Была черная глухая ночь... Фонари в этой части города почти не горели, и Берегову приходилось то и дело отыскивать увязшие в лужах липкой глины калоши.
Падал резкий, холодный дождик, будто небо отплевывалось, съев что-то невкусное.
Несмотря на это, Берегов шагал по грязи довольно бодро, и только раз приостановившись, чтобы извлечь из расщелины деревянного тротуара калошу, засмеялся и сказал вслух:
-- Экой дьявол! Первый раз вижу такого больного, который спускает с лестницы врача, спасшего его от смерти.
VI. СЕМЕЙНЫЙ ОЧАГ БЕРЕГОВА
Помявшись немного, разгладив белой пухлой рукой рыжие усы и побарабанив пальцами по ручке кресла, Симакович наконец решился:
-- Скажи: считаешь ли ты меня своим другом?
Хозяин кабинета, в котором происходил разговор, -- инженер Берегов пожал незаметно плечами и отвечал безо всякого колебания:
-- Конечно, считаю.
-- Ну вот, -- волнуясь, продолжал гость. -- Как друг, я должен тебя предупредить: о твоих отношениях к Марье Антоновне Лимоновой говорит весь город.
-- Ну-с?
-- Того и гляди дойдет до жены.
-- Едва ли, -- хладнокровно улыбнулся инженер Берегов. -- Моя жена нигде не бывает.
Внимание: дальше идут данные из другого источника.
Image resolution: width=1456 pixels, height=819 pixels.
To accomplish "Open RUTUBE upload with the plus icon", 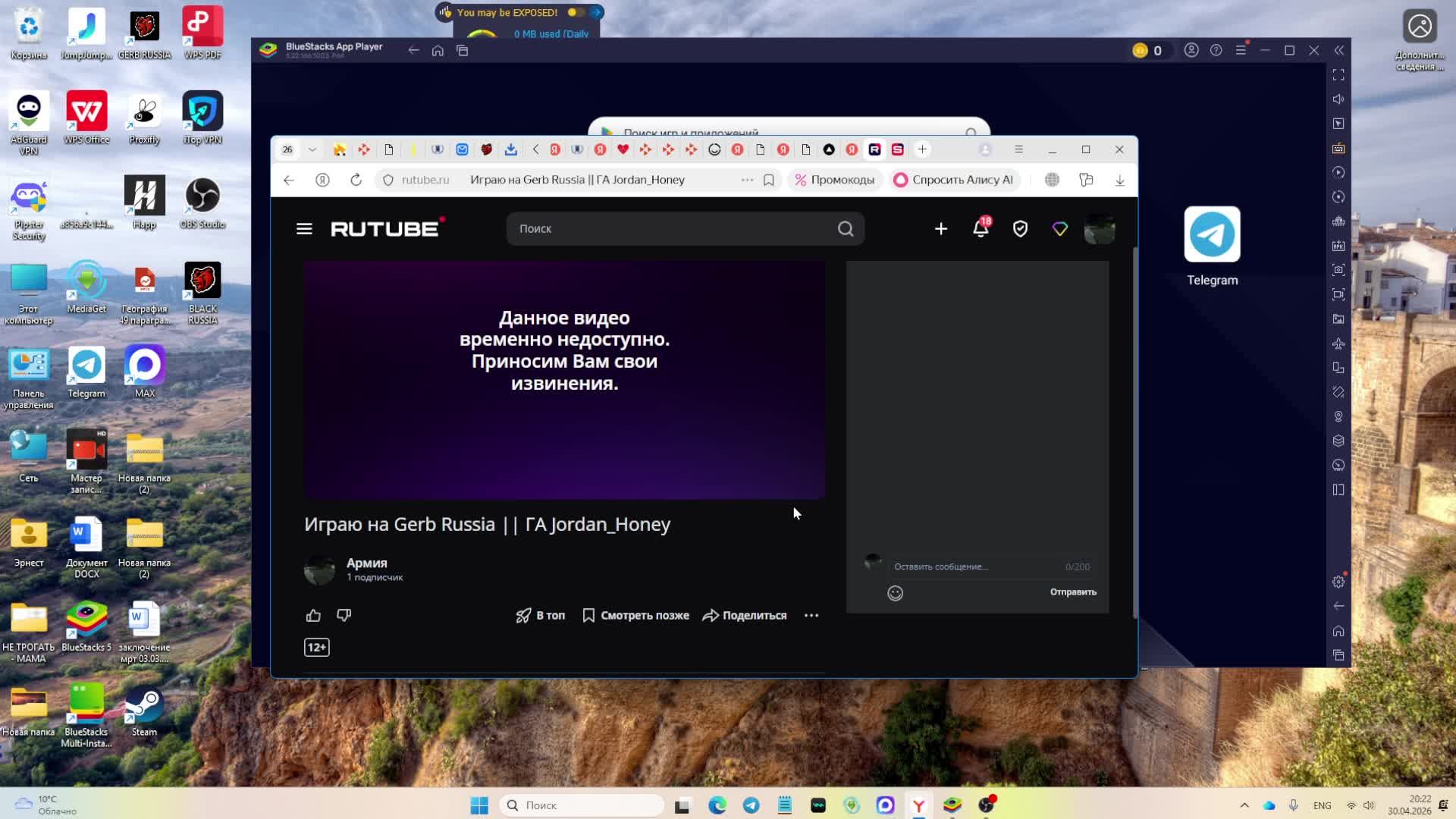I will coord(940,228).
-- О, милый друг! Ты забываешь об анонимных письмах. Не было еще случая, чтобы услужливые друзья не прибегли к этому простому и удобному способу. Анонимное письмо, анонимное сообщение по телефону -- держу пари, что это случится не сегодня завтра. Слишком уж вы оба мозолите всем глаза.
Берегов закусил зубами костяной ножик для разрезывания книг и сказал задумчиво:-- Ну, хорошо. Я приму свои меры.
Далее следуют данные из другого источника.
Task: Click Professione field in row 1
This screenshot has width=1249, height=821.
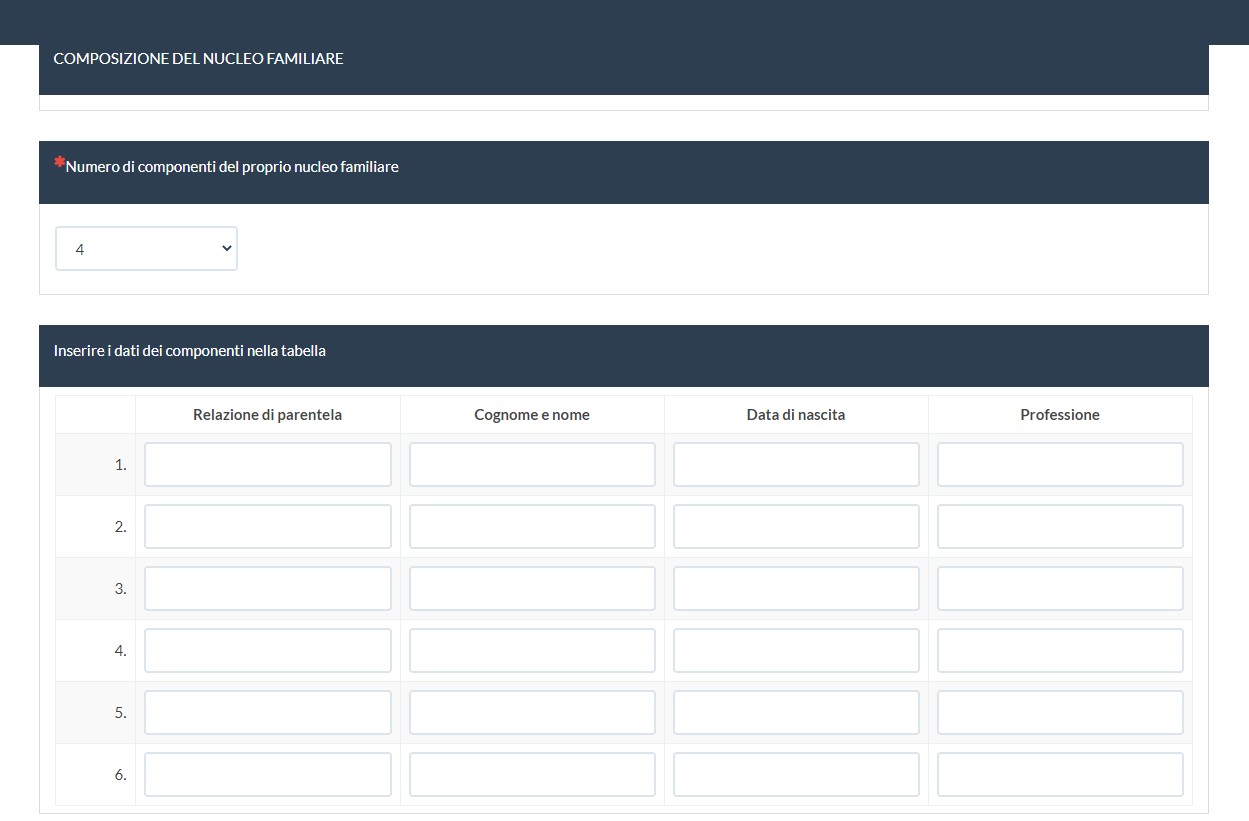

В тот же день вечером Берегов, сидя за письменным столом, писал на сером листке оберточной бумаги прямыми печатными буквами следующее послание:
"Дорогая госпожа Берегова! Я вовсе не поклонник разврата и поэтому как друг должен предупредить вас, что ваш муж изменяет вам. Конечно, вы можете не поверить анонимному письму, но мои слова легко проверить: в день получения этого письма вечером ваш муж уйдет якобы к своему другу Симаковичу, на самом же деле пойдет на Харьковскую, седьмой номер, где живет "она". Можете его проследить и накрыть. Ваш доброжелатель".
Написав письмо, Берегов аккуратно запечатал его, написал печатными буквами адрес и, выйдя на улицу, опустил в ближайший ящик.
Был скучный дождливый вечер.
Закутавшись в халат и покрыв ноги пледом, Берегов лежал в кабинете на диване и мирно читал что-то очень сухое по своей специальности -- об однопролетных балках.
Скрипнула дверь, и спокойное, холодное лицо жены заглянуло в кабинет.
-- Как? Ты дома?
-- Ну конечно, -- ласково отвечал Берегов. -- Входи.
-- Ты разве никуда не собираешься?
-- Никуда. А что?
Жена присела на краешек дивана, на котором лежал Берегов, и, помолчав, сказала неуверенно:
-- Мне показалось, что ты сегодня собираешься к Симаковичу?
-- Ничего подобного. И в мыслях не имел.
-- Значит, ты из дому не выйдешь?
-- Не собирался. Но если тебе куда-нибудь надо -- могу сопровождать.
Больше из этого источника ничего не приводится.